Top of Exercise inputs

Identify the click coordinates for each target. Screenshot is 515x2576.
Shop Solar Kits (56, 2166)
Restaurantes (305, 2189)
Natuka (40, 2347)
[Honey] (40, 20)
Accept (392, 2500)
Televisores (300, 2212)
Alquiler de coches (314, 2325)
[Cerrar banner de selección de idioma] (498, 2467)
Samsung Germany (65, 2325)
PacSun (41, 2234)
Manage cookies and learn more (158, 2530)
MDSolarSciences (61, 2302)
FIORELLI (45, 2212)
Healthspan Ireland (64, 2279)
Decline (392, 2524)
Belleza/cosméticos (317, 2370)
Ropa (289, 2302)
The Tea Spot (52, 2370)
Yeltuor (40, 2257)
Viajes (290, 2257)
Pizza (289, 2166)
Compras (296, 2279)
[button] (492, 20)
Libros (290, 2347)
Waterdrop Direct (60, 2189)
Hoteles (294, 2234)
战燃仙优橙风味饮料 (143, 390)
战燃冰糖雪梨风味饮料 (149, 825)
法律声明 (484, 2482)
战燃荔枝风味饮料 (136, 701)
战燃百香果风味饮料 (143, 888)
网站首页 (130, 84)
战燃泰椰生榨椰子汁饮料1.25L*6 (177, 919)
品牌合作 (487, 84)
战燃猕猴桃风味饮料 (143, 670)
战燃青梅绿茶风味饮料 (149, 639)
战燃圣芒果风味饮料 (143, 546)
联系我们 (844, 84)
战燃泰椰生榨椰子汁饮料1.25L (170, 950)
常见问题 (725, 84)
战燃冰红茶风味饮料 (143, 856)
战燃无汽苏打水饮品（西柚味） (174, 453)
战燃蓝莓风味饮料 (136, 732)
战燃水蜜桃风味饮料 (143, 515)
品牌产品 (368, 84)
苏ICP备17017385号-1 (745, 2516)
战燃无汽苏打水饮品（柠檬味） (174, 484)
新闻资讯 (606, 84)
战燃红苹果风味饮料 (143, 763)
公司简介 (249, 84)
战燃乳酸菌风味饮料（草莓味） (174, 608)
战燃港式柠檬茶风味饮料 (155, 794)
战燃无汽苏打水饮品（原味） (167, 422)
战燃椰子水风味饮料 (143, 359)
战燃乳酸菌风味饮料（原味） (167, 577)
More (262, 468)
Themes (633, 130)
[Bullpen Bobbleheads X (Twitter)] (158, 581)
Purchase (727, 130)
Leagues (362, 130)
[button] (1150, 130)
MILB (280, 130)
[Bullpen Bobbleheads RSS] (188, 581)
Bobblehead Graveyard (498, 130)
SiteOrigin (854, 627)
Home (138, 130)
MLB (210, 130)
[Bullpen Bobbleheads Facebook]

Bottom of Exercise inputs

__What is being asked__. Please, from the material above, copy only the lines from the line with "战燃无汽苏打水饮品（柠檬味） (174, 484)" up to and including the line with "SiteOrigin (854, 627)", exactly as written.

__Answer box__.
战燃无汽苏打水饮品（柠檬味） (174, 484)
新闻资讯 (606, 84)
战燃红苹果风味饮料 (143, 763)
公司简介 (249, 84)
战燃乳酸菌风味饮料（草莓味） (174, 608)
战燃港式柠檬茶风味饮料 (155, 794)
战燃无汽苏打水饮品（原味） (167, 422)
战燃椰子水风味饮料 (143, 359)
战燃乳酸菌风味饮料（原味） (167, 577)
More (262, 468)
Themes (633, 130)
[Bullpen Bobbleheads X (Twitter)] (158, 581)
Purchase (727, 130)
Leagues (362, 130)
[button] (1150, 130)
MILB (280, 130)
[Bullpen Bobbleheads RSS] (188, 581)
Bobblehead Graveyard (498, 130)
SiteOrigin (854, 627)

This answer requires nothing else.